Sat. Sep 21st, 2024

Arkansas senators convene for a special legislative session on June 18, 2024. (Mary Hennigan/Arkansas Advocate)

The Arkansas Senate voted Friday to ask Gov. Sarah Huckabee Sanders to submit her appointments to the Game and Fish Commission for Senate approval.

The legislative body then approved 23 appointments to a range of other state boards and commissions, including one rejected and sent back in June to the Senate Rules, Resolutions and Memorials Committee.

Both the Rules Committee and the full Senate must confirm most gubernatorial appointments. Act 794 of 2023 requires both bodies to meet once every three months to consider these appointments regardless of whether the Legislature is in session.

Sanders announced in June that she selected Chris Caldwell for an open commission seat since Chairman Stan Jones’ term expired. Caldwell’s term is expected to end in 2031.

Caldwell is a political consultant and Sanders’ gubernatorial campaign manager. He also leads two ballot question committees established this year to oppose proposed constitutional amendments on abortion and education and an initiative to expand medical marijuana availability.

Members of the Rules Committee noted that Sanders did not refer Caldwell’s appointment for Senate approval. Amendment 35 of the Arkansas Constitution explains the authority and composition of the Game and Fish Commission, but it does not say the Senate must confirm the governor’s appointments of commissioners.

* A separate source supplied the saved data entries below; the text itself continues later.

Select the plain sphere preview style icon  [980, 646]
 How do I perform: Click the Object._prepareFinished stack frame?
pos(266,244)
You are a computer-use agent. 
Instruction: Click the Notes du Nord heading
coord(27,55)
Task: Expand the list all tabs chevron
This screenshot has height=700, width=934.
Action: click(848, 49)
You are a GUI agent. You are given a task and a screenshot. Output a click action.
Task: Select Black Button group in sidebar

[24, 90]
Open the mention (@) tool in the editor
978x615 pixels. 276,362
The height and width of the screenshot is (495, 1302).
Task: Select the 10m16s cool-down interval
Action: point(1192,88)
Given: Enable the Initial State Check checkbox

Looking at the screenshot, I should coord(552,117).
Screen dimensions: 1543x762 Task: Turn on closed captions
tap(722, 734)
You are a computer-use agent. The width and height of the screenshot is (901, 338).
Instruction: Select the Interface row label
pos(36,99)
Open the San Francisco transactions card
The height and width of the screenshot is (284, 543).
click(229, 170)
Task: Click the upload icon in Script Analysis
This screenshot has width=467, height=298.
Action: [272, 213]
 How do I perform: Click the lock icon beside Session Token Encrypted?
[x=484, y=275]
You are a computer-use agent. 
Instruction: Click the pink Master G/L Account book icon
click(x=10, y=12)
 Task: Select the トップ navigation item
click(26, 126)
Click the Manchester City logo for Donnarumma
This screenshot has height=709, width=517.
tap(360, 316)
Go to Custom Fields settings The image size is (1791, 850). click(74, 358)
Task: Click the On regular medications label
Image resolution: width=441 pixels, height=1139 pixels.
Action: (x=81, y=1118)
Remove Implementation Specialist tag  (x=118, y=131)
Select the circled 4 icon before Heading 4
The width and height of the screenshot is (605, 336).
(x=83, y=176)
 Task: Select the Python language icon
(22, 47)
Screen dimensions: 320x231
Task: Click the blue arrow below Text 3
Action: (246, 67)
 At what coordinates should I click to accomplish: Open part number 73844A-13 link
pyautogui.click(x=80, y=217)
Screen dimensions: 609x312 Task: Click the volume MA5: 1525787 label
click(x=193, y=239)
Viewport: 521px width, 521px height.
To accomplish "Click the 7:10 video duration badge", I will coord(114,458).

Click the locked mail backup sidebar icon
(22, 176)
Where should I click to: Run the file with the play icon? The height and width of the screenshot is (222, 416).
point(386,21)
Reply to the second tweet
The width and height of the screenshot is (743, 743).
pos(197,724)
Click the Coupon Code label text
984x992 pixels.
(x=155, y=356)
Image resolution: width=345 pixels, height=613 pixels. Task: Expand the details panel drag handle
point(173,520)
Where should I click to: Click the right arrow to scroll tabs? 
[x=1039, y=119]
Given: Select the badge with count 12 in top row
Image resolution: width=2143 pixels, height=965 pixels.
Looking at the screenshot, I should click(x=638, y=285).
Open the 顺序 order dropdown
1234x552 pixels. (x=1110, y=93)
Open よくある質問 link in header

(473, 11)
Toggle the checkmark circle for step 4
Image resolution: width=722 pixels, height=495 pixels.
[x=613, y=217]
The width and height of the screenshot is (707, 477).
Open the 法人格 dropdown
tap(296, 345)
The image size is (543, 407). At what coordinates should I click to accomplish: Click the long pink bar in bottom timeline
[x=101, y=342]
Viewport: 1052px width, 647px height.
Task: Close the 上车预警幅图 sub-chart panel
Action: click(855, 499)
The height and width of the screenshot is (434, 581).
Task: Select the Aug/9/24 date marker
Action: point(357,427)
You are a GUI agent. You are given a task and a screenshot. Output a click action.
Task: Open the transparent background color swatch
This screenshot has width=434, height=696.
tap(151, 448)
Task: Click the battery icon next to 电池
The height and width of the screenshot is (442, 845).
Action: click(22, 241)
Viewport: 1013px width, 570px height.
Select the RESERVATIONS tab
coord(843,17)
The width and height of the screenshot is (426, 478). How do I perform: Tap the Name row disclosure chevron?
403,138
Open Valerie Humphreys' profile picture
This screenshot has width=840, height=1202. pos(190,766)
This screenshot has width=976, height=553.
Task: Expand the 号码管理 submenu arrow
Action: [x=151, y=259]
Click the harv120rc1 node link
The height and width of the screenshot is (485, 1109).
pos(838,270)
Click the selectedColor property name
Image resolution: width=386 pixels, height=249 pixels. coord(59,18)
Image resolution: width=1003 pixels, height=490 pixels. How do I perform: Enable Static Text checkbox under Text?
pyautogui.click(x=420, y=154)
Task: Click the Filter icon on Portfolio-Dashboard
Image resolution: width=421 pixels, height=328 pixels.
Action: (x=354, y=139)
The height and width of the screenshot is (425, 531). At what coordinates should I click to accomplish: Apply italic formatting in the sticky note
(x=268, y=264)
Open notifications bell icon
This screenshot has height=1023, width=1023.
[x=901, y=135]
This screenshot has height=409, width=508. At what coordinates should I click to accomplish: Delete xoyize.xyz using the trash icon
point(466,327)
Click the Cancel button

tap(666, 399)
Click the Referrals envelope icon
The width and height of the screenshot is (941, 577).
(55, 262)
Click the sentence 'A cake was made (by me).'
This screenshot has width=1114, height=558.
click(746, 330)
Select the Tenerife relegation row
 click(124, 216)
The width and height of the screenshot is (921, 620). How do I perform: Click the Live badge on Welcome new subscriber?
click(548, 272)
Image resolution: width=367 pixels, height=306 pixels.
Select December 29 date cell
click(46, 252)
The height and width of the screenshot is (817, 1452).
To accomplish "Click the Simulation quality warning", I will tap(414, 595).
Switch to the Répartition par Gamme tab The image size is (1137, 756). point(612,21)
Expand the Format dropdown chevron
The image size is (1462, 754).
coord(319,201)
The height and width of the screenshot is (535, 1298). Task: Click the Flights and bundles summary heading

Conversely, state law says the governor appoints members to boards and commissions “by and with the advice and consent of the Senate.”

Sanders’ predecessor, Asa Hutchinson, only referred one Game and Fish Commission appointment to the Senate in his eight years as governor, said Phillip Treat, the Arkansas Senate’s legal counsel. However, Hutchinson’s predecessors — Mike Beebe, who was previously attorney general, and Mike Huckabee, who is Sanders’ father — both directed all of these appointments to the Senate, Treat said.

As attorney general, Beebe wrote in a 2003 opinion that he believed the Senate must confirm Game and Fish commissioners, based on state law and Amendment 35’s lack of conflict with it, but “only a court could definitively answer that question.”

Treat said Beebe’s opinion is “still solid rationale” and “a defensible position,” and he saw no reason to discourage the Senate from requesting that future Game and Fish Commission appointments go before the Rules Committee and the full chamber.

The motion passed both the committee and the Senate with no dissent. State law allows gubernatorial appointees to serve on boards and commissions before the Senate vote to confirm or reject.

There was some opposition in both the Rules Committee and the Senate to the appointment of Tammy Browning, a Hot Springs real estate agent, to the Arkansas Real Estate Commission. Rules Committee Chairman Sen. Clint Penzo, R-Springdale, was one of the dissenters in the split voice vote, and he previously expressed concerns that Browning’s appointment didn’t follow the correct process.

Sen. Ben Gilmore, R-Crossett, abstained from the vote appointing his father, Ashley County Medical Center CEO Phillip Gilmore, to the Osteopathic Rural Medical Practice Student Loan and Scholarship Board.

The Senate confirmed the remaining 21 appointees as a batch with no audible dissent.